# Your instructions:
For this exercise, an exact copy is needed of only the lines from the one containing "Instruction: Select the" through the end of the data, with pictures left out.

# Data shown:
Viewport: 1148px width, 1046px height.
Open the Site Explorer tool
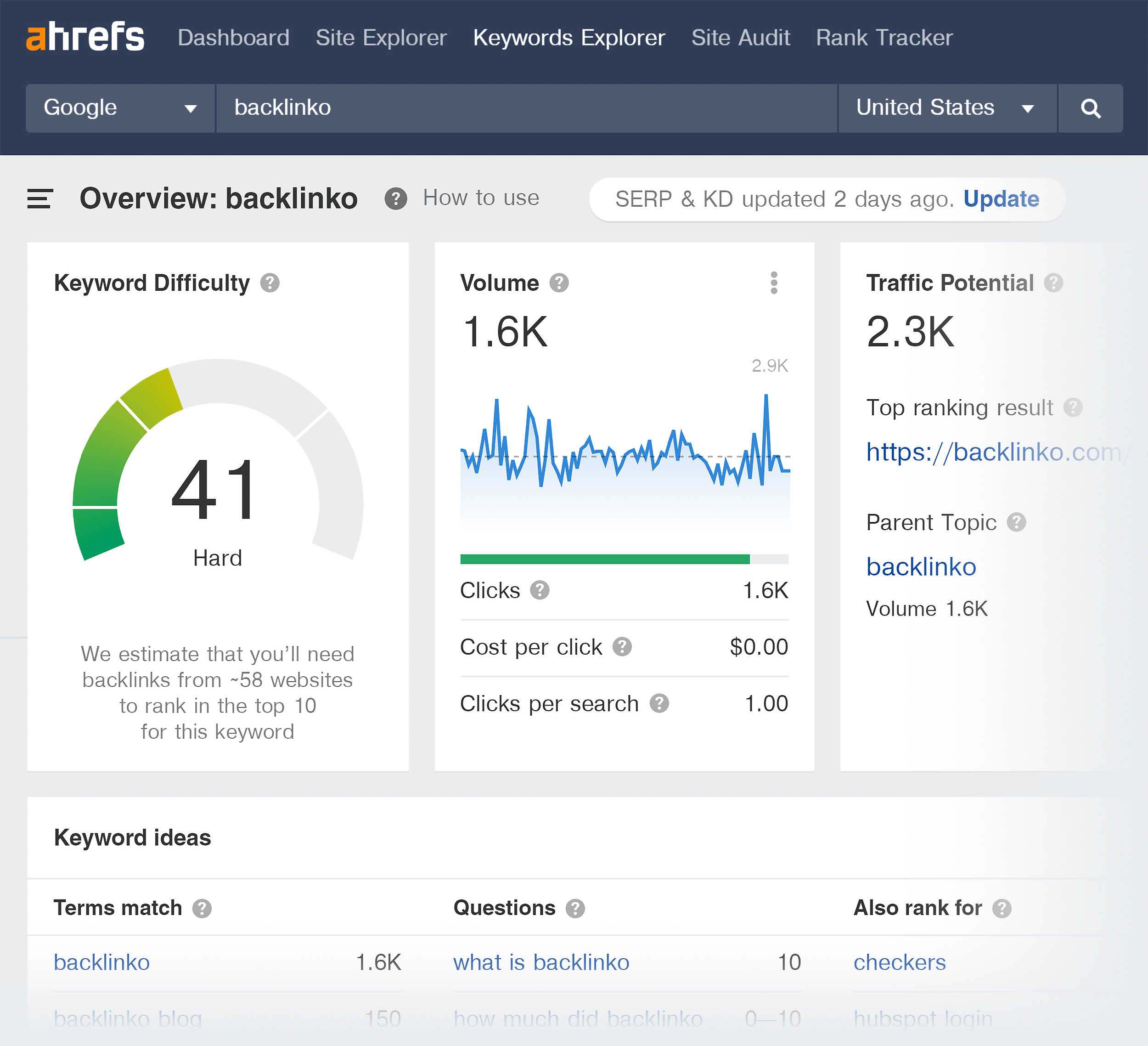click(x=382, y=38)
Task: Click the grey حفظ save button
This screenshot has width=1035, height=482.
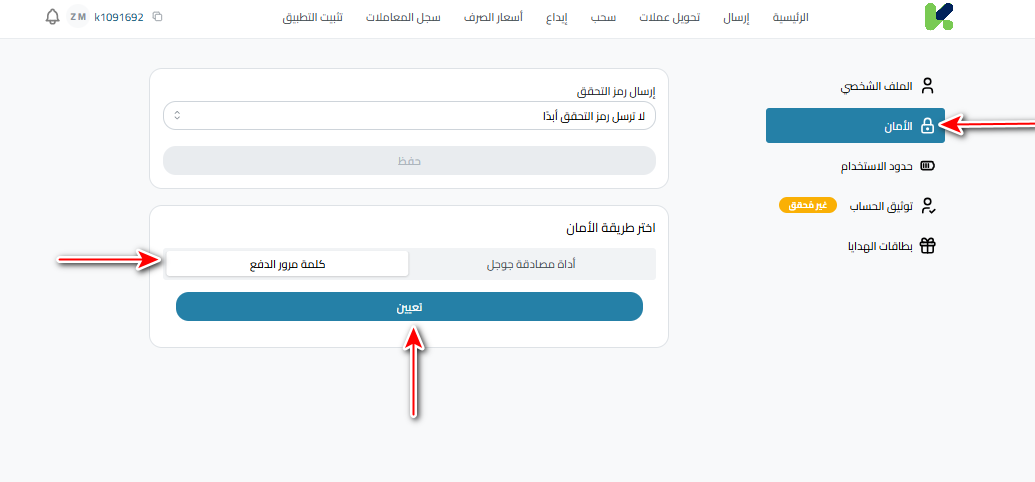Action: click(x=409, y=160)
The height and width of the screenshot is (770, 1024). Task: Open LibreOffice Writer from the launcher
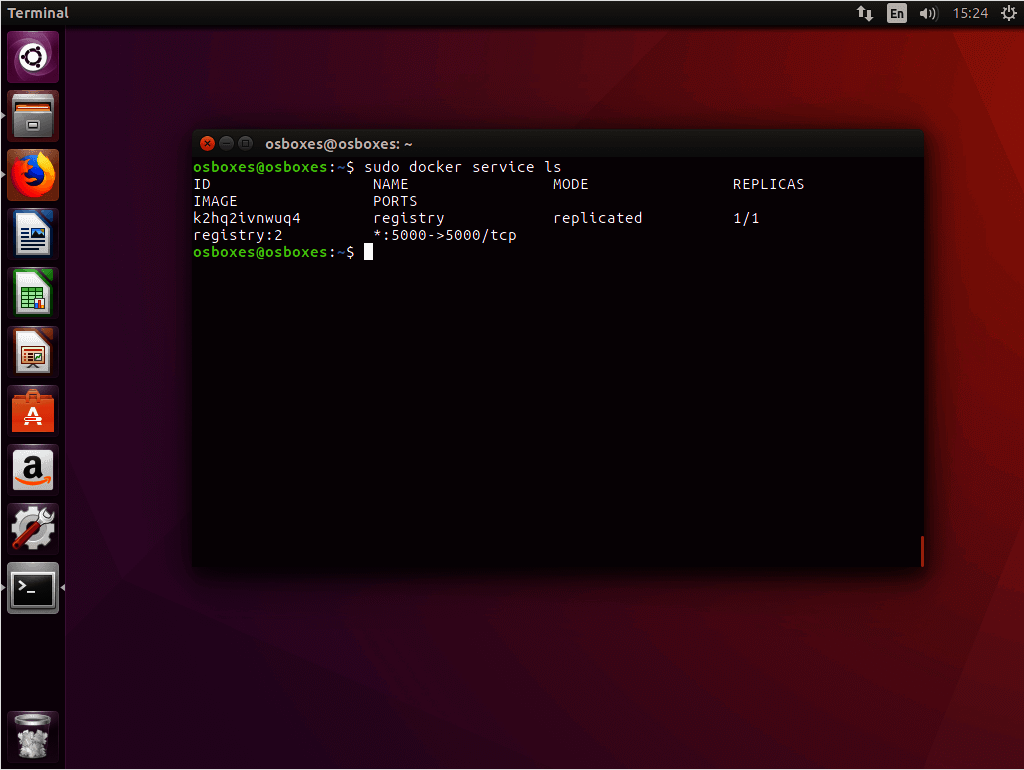33,234
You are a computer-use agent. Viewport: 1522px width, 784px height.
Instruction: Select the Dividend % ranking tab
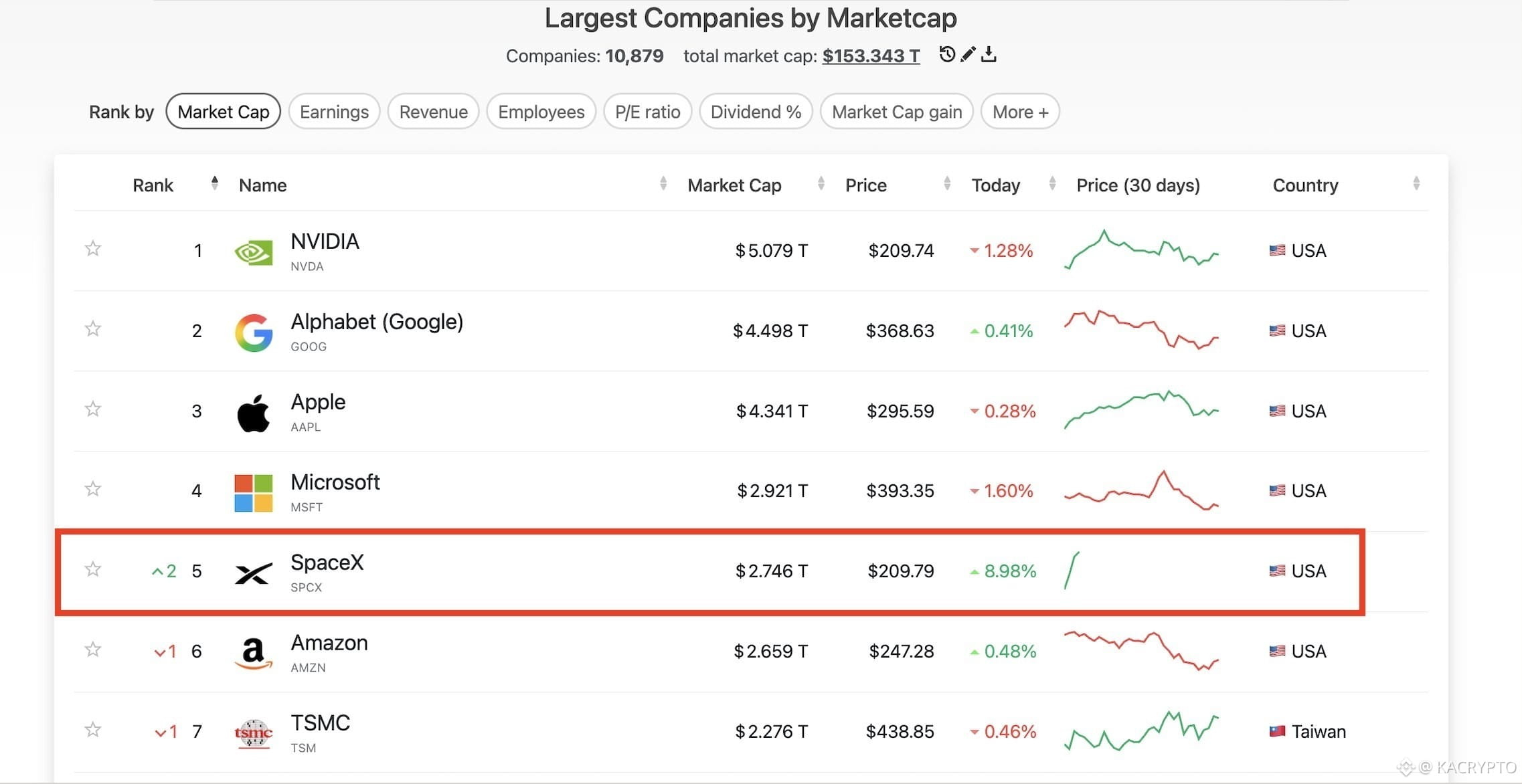[x=756, y=112]
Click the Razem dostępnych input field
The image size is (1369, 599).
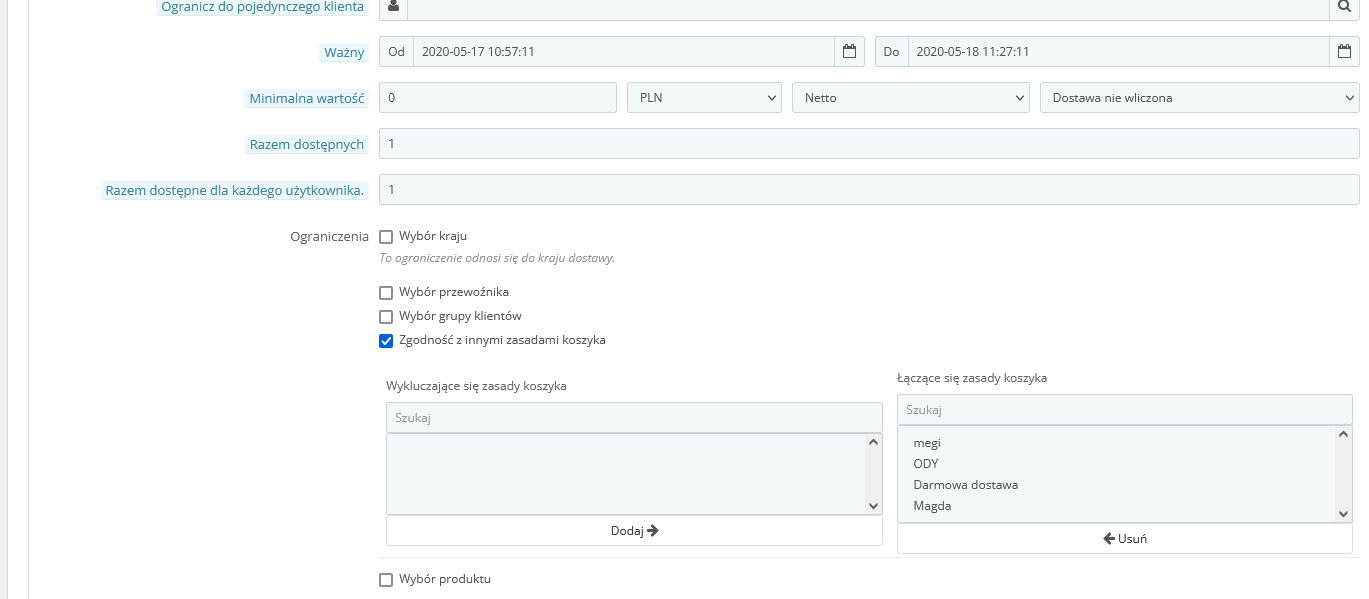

# Reply to the task:
Instruction: Select the Dividend % ranking tab
[x=756, y=112]
Click the Razem dostępnych input field
The image size is (1369, 599).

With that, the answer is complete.